Hammer arrived in Ethiopia on Sunday.
In a news release, the U.S. State Department said Hammer was planning to meet with politicians and civil society groups, “to discuss how best to promote efforts towards a lasting peace, security, and prosperity for all people in Ethiopia.”
Hammer last visited Ethiopia and met with officials in July, during the cease-fire, which the U.S. government said it found encouraging. However, he was told by Ethiopia’s Deputy Prime Minister Demeke Mekonnen that the country remains committed to African Union mediation of any peace talks.
The visit comes after fighting in the near two-year conflict between the Ethiopian federal government and rebels with the Tigray People’s Liberation Front (TPLF) resumed August 24, ending the five-month cease-fire.
The U.S. has condemned neighboring Eritrea's reentry into the conflict, an offensive by the TPLF, and airstrikes by the Ethiopian government, which hit civilian areas, including a kindergarten.
Before the fighting resumed peace talks looked possible, with the TPLF favoring mediation by the U.S. and Kenya’s government, while the Ethiopian government looked to the African Union to broker talks.
William Davison, an analyst with the International Crisis Group, a Belgium-based political analysis firm, said stability in Ethiopia is of great concern to the U.S.

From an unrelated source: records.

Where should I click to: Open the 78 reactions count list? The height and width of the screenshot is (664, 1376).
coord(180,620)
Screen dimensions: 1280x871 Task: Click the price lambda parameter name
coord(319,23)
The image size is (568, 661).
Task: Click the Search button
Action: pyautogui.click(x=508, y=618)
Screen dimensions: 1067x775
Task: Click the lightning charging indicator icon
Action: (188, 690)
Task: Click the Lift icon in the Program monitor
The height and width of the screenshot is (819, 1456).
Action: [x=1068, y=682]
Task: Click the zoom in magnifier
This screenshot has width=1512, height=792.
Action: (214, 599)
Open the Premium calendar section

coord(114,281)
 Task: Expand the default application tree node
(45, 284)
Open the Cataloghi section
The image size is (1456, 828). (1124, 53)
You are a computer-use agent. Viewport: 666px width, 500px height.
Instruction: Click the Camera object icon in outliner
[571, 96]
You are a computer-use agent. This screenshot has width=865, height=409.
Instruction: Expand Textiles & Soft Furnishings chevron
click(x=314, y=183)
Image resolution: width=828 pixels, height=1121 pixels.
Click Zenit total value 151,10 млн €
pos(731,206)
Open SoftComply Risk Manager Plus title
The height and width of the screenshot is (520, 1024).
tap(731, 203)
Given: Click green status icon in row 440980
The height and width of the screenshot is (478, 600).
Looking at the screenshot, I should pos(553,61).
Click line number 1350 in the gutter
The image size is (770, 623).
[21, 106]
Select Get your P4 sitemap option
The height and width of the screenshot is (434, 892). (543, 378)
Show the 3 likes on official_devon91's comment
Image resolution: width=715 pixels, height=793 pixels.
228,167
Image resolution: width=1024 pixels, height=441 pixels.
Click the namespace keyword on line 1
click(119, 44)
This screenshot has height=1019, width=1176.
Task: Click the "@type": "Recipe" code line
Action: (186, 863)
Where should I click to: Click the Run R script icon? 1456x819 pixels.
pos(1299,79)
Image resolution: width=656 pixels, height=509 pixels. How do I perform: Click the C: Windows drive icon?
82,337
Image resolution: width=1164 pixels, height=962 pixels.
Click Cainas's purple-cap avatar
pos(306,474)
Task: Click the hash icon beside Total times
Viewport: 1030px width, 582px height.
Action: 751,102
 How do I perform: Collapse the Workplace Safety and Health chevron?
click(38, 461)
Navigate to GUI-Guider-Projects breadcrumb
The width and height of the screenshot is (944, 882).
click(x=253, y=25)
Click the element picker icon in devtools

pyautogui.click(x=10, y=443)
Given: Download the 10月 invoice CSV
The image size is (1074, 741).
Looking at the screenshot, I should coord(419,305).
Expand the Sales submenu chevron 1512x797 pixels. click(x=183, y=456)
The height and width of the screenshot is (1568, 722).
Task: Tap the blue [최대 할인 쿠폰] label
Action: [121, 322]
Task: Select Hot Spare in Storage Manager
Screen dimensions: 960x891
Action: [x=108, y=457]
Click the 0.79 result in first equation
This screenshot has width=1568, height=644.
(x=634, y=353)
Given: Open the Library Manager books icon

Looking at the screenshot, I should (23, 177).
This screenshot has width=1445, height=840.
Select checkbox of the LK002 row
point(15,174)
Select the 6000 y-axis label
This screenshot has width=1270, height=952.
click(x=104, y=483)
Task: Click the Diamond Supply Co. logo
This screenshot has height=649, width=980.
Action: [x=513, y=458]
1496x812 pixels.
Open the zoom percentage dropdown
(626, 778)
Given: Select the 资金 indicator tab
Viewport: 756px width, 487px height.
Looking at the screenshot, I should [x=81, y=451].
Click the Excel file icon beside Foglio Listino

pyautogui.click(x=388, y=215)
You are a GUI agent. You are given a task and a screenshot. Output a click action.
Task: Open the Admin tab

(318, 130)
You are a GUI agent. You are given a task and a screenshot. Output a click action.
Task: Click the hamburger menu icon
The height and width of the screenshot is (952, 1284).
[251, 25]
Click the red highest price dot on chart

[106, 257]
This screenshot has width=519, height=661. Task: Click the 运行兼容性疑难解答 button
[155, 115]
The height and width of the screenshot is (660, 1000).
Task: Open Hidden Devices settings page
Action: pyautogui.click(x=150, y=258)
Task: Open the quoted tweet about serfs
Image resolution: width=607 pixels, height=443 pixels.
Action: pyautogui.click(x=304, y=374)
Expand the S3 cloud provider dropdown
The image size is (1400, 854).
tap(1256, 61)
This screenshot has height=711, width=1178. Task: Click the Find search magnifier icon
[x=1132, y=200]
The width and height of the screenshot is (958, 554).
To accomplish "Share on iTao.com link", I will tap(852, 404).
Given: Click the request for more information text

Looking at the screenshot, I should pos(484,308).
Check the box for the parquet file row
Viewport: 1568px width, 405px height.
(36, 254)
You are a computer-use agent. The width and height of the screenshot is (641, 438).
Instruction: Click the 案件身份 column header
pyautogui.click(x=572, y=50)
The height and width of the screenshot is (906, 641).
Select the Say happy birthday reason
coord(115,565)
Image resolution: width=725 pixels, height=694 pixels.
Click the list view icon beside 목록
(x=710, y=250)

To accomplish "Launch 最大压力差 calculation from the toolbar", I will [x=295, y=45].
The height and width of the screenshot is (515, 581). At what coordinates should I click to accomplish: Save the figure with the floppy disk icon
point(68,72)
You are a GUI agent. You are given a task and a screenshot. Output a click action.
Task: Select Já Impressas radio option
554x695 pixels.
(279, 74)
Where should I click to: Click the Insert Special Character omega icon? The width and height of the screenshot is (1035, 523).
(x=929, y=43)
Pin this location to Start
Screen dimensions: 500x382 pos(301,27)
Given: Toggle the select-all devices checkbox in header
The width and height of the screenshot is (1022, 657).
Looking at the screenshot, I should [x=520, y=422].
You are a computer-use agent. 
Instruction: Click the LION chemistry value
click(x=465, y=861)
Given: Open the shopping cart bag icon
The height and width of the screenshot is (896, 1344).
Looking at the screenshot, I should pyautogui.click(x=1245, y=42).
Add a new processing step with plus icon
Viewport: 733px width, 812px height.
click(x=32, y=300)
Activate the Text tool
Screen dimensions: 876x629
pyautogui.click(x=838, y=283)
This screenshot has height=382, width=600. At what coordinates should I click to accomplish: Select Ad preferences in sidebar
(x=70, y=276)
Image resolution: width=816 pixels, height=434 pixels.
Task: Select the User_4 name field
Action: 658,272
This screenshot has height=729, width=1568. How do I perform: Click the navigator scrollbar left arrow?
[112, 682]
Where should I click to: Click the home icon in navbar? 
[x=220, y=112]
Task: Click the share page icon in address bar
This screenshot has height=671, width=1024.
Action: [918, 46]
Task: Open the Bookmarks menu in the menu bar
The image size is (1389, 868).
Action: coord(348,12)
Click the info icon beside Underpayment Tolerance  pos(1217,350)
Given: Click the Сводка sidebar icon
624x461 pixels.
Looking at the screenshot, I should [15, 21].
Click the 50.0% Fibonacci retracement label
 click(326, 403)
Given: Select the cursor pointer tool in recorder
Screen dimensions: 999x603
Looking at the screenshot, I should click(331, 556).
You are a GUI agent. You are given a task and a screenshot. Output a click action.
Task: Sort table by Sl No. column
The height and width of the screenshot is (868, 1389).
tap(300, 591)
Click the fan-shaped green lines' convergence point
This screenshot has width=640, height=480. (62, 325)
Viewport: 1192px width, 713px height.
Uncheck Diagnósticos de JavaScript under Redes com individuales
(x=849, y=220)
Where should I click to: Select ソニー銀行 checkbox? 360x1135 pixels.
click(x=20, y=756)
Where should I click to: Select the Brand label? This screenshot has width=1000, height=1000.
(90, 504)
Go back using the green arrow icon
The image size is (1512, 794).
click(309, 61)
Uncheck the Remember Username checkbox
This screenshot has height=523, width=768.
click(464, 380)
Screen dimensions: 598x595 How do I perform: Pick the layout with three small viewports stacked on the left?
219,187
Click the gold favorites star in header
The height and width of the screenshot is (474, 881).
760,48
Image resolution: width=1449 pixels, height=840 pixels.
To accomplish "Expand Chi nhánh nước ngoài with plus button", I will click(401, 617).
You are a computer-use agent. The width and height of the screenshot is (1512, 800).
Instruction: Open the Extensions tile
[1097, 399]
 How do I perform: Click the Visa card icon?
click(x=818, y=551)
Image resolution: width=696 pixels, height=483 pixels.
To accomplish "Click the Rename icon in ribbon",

“Above and beyond the desire to bring about peace because of its intrinsic benefits to Ethiopia because of the devastation the conflict is causing,” Davison told VOA, “the U.S. is of course concerned about the regional and geopolitical implications of increasing instability in Ethiopia, a critical country in the Horn of Africa, which is an important strategic reason itself.”
Davidson said Washington can’t force the parties to the negotiating table.
“At this point the U.S. probably doesn’t have, immediately, any extra leverage to bring to bear,” he said. “Of course, it has the diplomatic access and can implore the parties to recommit to the truce and try and achieve talks, but for the moment, the momentum has moved away from any sort of punitive measures. They did establish a sanctions regime.”
Among some Ethiopians on social media, there have been accusations the U.S. is biased toward the TPLF.
Kiram Tadesse, a pro-government commentator, holds that point of view.
“The United States and the so-called international community are not impartial and even defend the TPLF, whenever the federal forces and other allied forces launched their offensive against TPLF,” Tadesse said. “There is a clear dissatisfaction among the social media users.”
Ethiopian state and state-controlled media also frequently parrot this view.
VOA reached out to the TPLF and Ethiopian government with requests for comment on the arrival of the U.S. envoy, but neither responded.
In Tigray, humanitarian organizations say parts of the region are likely in a state of famine due to a lack of humanitarian aid being allowed in. The government has also shut down telecoms and banking there.
With clashes looking set to continue, it remains to be seen whether anyone can persuade the sides to open peace talks.